--- START ---
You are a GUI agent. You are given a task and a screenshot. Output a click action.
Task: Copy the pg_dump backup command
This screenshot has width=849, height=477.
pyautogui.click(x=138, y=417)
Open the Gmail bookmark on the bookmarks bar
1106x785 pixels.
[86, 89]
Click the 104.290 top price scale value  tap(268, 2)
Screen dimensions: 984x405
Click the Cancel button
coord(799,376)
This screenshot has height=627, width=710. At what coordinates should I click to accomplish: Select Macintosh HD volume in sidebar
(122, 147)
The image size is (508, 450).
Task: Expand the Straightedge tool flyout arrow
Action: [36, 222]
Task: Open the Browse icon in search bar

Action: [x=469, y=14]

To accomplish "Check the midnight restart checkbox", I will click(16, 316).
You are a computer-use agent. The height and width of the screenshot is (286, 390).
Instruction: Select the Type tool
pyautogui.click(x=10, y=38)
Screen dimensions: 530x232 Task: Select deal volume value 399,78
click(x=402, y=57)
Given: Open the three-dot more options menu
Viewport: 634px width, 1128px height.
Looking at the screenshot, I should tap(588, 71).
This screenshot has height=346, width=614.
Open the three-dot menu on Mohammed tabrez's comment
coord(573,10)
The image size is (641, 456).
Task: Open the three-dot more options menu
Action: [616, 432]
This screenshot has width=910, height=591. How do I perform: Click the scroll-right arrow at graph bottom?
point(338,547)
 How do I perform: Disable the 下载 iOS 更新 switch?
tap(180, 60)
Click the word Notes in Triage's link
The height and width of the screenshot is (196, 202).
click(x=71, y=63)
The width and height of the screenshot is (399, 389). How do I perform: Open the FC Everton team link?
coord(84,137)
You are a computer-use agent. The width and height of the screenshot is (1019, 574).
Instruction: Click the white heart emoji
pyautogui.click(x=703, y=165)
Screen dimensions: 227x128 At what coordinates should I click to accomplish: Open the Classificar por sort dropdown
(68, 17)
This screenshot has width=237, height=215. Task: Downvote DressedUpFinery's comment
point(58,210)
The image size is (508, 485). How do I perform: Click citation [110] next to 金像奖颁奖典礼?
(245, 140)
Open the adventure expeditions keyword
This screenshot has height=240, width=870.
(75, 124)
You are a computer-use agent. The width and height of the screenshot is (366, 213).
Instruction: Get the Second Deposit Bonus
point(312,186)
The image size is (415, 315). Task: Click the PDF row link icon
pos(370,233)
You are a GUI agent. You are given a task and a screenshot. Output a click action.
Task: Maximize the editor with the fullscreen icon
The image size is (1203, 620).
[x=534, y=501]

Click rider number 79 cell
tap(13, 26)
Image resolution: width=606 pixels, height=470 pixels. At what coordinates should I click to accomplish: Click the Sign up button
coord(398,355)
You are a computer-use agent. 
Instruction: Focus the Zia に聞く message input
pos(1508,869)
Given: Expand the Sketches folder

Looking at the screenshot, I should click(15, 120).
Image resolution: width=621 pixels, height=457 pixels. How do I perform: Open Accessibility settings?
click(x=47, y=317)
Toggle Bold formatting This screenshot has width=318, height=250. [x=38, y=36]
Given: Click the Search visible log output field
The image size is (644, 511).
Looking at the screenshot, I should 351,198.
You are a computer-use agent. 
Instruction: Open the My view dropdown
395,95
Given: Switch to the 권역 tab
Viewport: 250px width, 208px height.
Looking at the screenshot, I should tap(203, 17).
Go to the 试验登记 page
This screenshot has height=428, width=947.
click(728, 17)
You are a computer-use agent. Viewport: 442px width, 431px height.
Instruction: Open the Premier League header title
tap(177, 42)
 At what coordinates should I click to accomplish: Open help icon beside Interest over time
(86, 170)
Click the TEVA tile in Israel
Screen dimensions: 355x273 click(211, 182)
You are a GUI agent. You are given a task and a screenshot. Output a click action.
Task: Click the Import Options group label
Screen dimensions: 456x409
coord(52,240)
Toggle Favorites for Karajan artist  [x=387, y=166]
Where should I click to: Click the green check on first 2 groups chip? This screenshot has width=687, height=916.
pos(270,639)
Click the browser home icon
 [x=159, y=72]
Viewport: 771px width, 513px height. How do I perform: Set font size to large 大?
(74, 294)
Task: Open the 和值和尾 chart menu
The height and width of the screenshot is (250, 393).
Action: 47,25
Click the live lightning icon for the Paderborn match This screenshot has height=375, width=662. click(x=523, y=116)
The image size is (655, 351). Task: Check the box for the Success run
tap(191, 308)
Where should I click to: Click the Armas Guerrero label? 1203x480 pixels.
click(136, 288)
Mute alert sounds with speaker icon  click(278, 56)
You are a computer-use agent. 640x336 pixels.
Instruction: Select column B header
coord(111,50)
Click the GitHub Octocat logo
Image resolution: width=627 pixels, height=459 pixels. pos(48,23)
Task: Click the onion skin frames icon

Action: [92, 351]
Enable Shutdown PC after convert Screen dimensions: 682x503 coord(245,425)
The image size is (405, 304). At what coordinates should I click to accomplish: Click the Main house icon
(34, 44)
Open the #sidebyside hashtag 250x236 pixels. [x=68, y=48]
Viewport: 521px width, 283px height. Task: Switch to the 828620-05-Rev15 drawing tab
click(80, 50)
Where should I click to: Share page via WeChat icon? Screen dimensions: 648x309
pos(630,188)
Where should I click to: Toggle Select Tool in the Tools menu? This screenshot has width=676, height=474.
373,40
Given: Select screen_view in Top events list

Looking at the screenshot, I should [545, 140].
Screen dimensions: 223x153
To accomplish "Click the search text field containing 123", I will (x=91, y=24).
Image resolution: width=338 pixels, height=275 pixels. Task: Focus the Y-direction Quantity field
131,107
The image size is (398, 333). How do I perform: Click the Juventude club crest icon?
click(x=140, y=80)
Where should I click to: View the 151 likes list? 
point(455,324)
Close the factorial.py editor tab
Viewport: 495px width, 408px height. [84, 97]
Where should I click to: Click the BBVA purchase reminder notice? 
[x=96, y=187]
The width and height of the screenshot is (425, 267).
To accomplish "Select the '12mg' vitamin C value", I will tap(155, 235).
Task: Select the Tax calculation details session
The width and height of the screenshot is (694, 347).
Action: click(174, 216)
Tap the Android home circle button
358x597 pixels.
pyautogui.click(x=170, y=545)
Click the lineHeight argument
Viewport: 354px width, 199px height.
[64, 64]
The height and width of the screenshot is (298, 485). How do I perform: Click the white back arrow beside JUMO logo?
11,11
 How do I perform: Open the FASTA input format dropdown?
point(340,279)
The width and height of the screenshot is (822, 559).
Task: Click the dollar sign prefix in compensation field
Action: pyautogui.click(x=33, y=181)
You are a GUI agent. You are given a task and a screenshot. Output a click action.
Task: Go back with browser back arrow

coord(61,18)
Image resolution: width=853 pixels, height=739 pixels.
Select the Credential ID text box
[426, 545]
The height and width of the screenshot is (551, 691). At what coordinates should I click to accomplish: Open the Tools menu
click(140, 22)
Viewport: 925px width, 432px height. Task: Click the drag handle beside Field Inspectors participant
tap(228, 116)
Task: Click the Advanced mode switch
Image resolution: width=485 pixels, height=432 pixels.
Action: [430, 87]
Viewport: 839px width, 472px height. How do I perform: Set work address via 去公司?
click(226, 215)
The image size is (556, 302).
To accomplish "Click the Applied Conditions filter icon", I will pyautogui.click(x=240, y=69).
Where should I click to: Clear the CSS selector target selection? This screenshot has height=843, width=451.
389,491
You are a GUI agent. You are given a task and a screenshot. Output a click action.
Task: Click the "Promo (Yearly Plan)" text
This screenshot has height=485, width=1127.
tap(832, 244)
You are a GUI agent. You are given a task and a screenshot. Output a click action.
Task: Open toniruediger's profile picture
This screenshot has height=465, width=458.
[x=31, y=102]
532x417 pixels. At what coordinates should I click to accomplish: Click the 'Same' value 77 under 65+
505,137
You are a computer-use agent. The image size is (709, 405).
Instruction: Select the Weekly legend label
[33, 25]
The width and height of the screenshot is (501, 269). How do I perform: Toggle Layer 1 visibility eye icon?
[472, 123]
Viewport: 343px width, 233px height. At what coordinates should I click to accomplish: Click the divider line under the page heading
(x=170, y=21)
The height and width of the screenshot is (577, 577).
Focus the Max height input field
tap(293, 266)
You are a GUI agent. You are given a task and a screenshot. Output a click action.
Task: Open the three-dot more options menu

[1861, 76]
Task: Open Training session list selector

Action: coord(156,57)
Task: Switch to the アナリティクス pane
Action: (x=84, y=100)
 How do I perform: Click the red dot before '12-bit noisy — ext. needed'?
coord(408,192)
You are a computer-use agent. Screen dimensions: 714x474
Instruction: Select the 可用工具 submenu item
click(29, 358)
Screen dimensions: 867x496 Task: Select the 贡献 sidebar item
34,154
--- END ---
• _WHAT YOU ARE ASKED TO DO_
Restate, word for word and without additions, every line from the top of the listing above through the line that contains "You are a computer-use agent. The height".

• _SOLUTION FOR THIS PROBLEM_
You are a GUI agent. You are given a task and a screenshot. Output a click action.
Task: Copy the pg_dump backup command
This screenshot has width=849, height=477.
pyautogui.click(x=138, y=417)
Open the Gmail bookmark on the bookmarks bar
1106x785 pixels.
[86, 89]
Click the 104.290 top price scale value  tap(268, 2)
Screen dimensions: 984x405
Click the Cancel button
coord(799,376)
This screenshot has height=627, width=710. At what coordinates should I click to accomplish: Select Macintosh HD volume in sidebar
(122, 147)
The image size is (508, 450).
Task: Expand the Straightedge tool flyout arrow
Action: [36, 222]
Task: Open the Browse icon in search bar

Action: [x=469, y=14]

To accomplish "Check the midnight restart checkbox", I will click(16, 316).
You are a computer-use agent. The height and width of the screenshot is (286, 390).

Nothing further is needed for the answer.